For ensuring reliable operation it is typically required that all data packets of one connection, for example TCP connection, are handled by the same node. Otherwise the connection may fail. The header fields used in calculating hash values for data packets are selected so that data packets of a packet data connection have same header field values. Every data packet of one connection has same source address, source port, destination address and destination port, and therefore these header fields are often used. All data packets of a certain packet data connection result in hash value C, for example, and a data packet resulting in hash value C are always directed to node 18a. 
Problems arise, if the hash values need to be reallocated dynamically within the nodes of the cluster 17, for example because a new node 18c is added to the cluster 17. Other reasons for reallocating the hash values may be for example load balancing or a node starting a procedure to go offline. Consider the above mentioned connection with hash value C handled in the node 18a. If node 18c is added to the cluster 17 and hash values are reallocated so that hash values A and B belong to the node 18a, hash values C and D belong to the node 18b and respectively hash values E and F belong to die node 18c, the hash value C does not belong to the node 18a anymore. Thus data packets of the connection, which is used here as an example, are not directed to the node 18a anymore, and the connection fails.

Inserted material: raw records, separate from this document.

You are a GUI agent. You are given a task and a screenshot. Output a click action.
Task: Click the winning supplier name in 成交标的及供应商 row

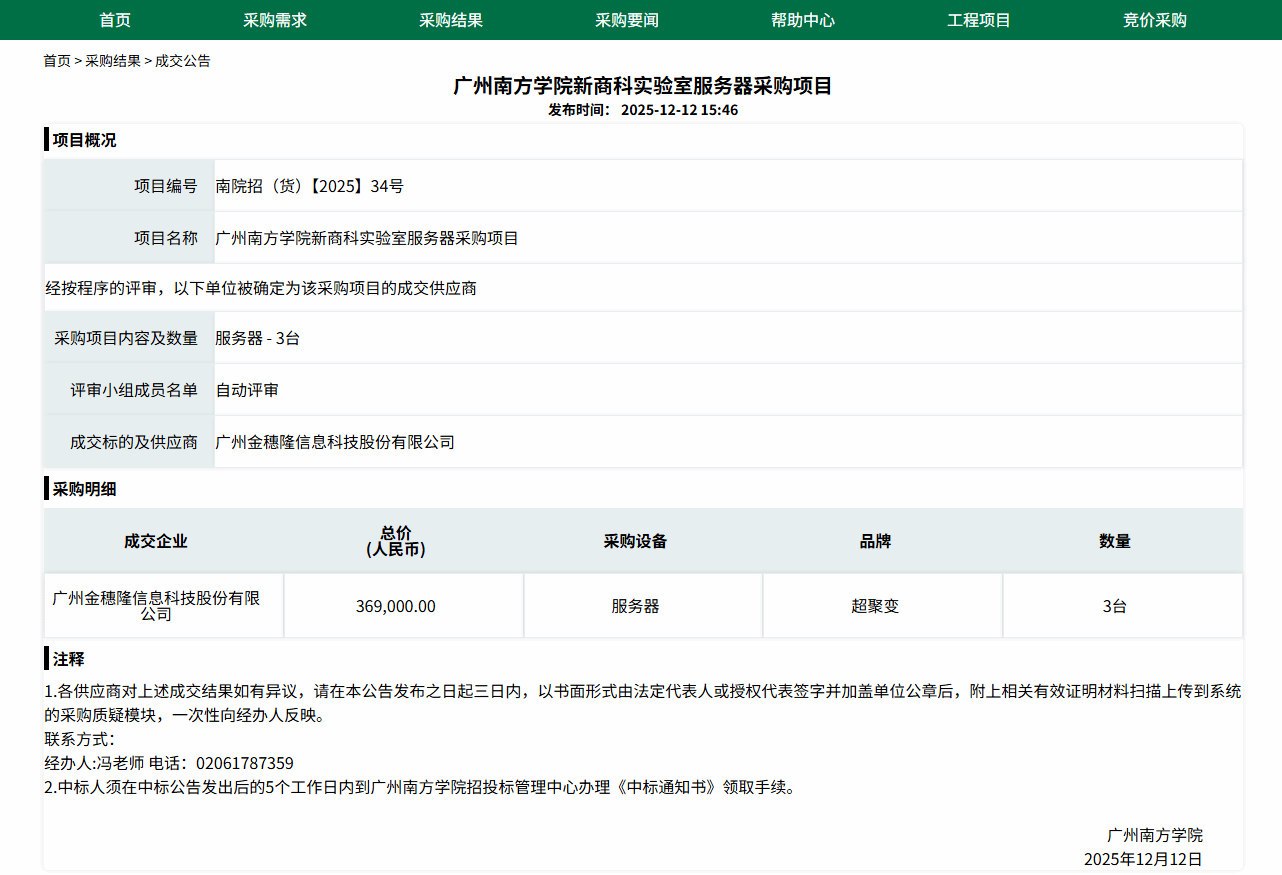tap(335, 442)
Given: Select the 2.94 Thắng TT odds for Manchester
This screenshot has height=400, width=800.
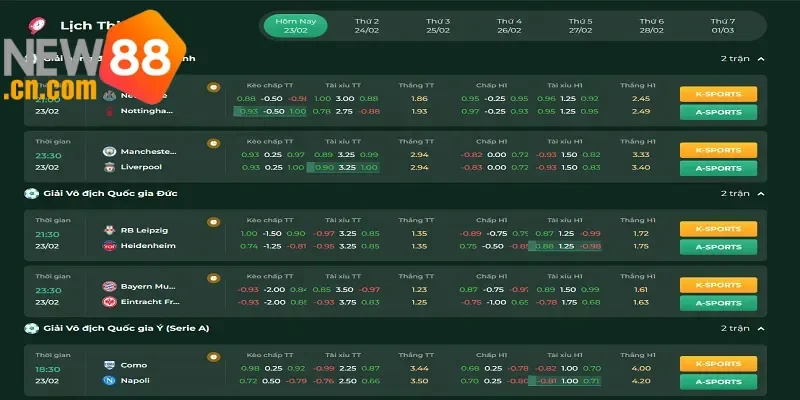Looking at the screenshot, I should pos(420,155).
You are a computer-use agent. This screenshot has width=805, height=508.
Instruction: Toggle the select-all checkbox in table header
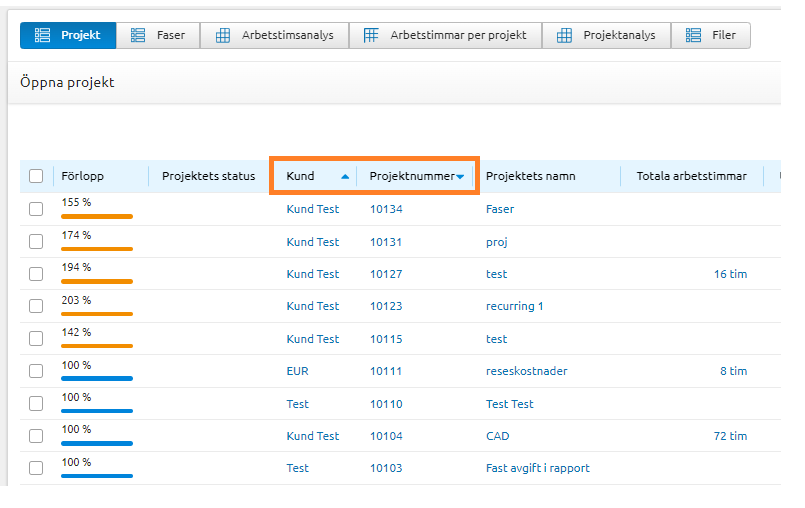[x=36, y=176]
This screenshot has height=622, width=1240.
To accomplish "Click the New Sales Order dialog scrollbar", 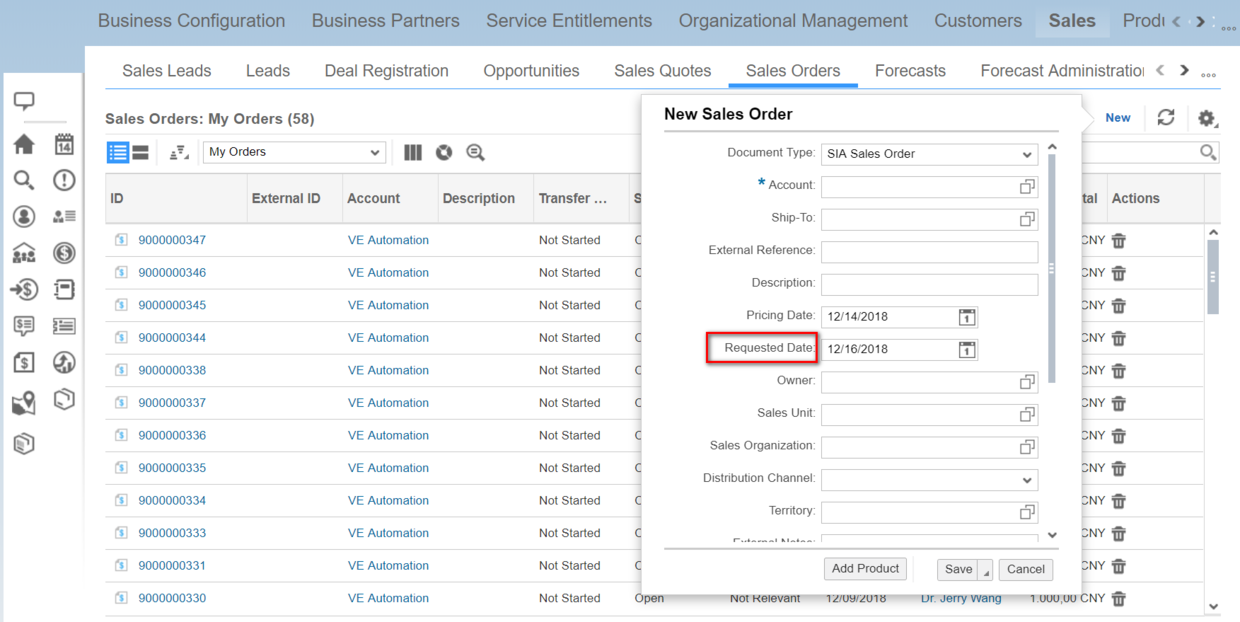I will (1051, 269).
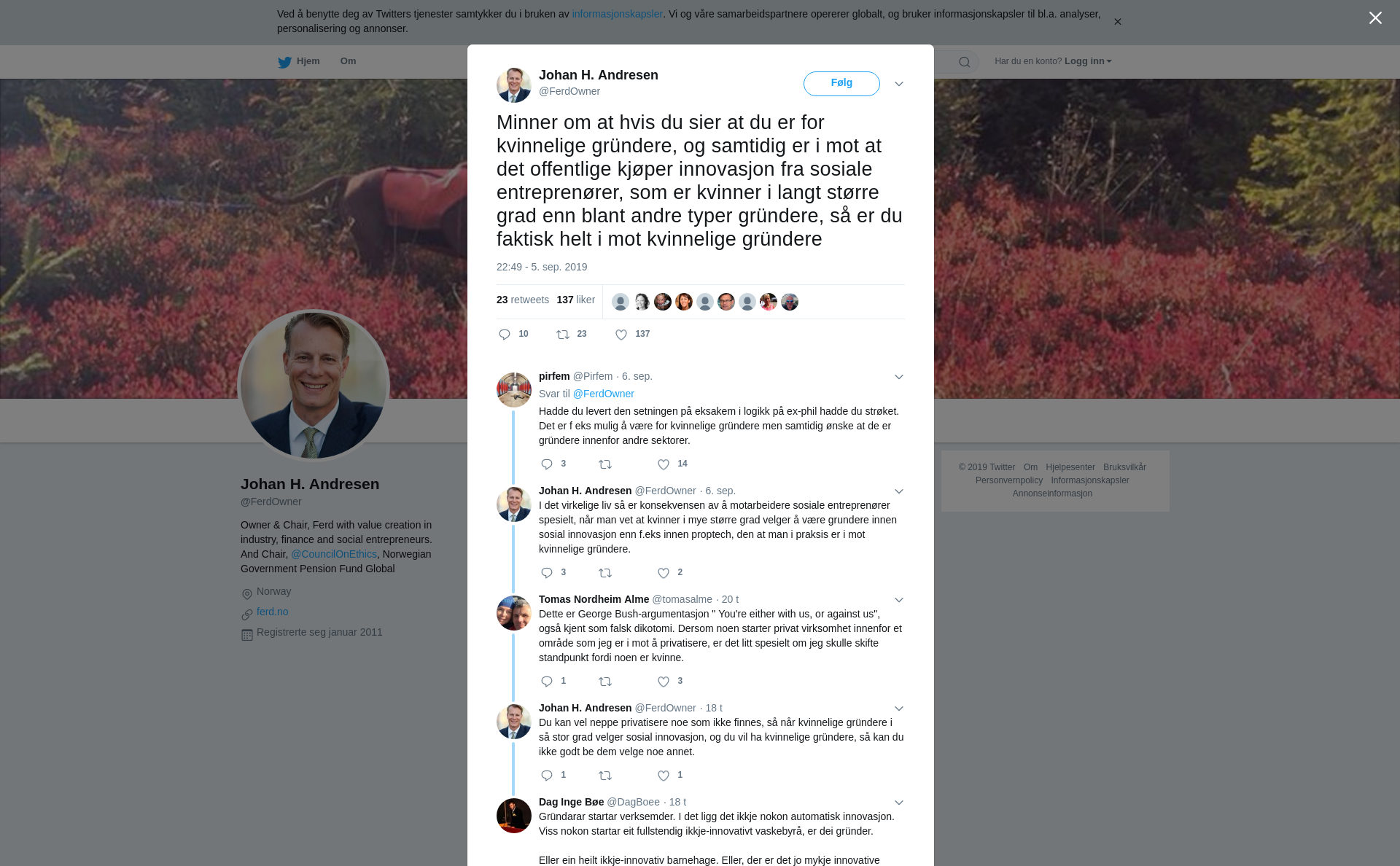
Task: Open the Om menu item
Action: click(x=348, y=61)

Clustering functionality is typically implemented by means of separate clustering module, which is typically software running in the same device (computer) with the application to be clustered. Clustering module and the application to be clustered are running on top of some operating system (OS). FIG. 2 illustrates the server cluster 17 in more detail. The gateway or firewall cluster 14 may be implemented in a similar manner. In the server cluster 17, each node 18 comprises operating system 20 and the clustered application 22. The operating system may be divided into lower level and higher level portions 20a and 20b. For example, the higher level may include IP, TCP and UDP functionality and the lower level may include network interface. Furthermore, the nodes may include a firewall component 23. The clustered application may be, for example, WWW- or WAP-server application. Typically these programs 20 and 22 are similar in each node 18, and the clustered application 22 does not need be aware of the clustering; the application 22 runs independently in each node. The clustering software 21 is responsible for distributing the arriving data packets to the clustered application in the correct node.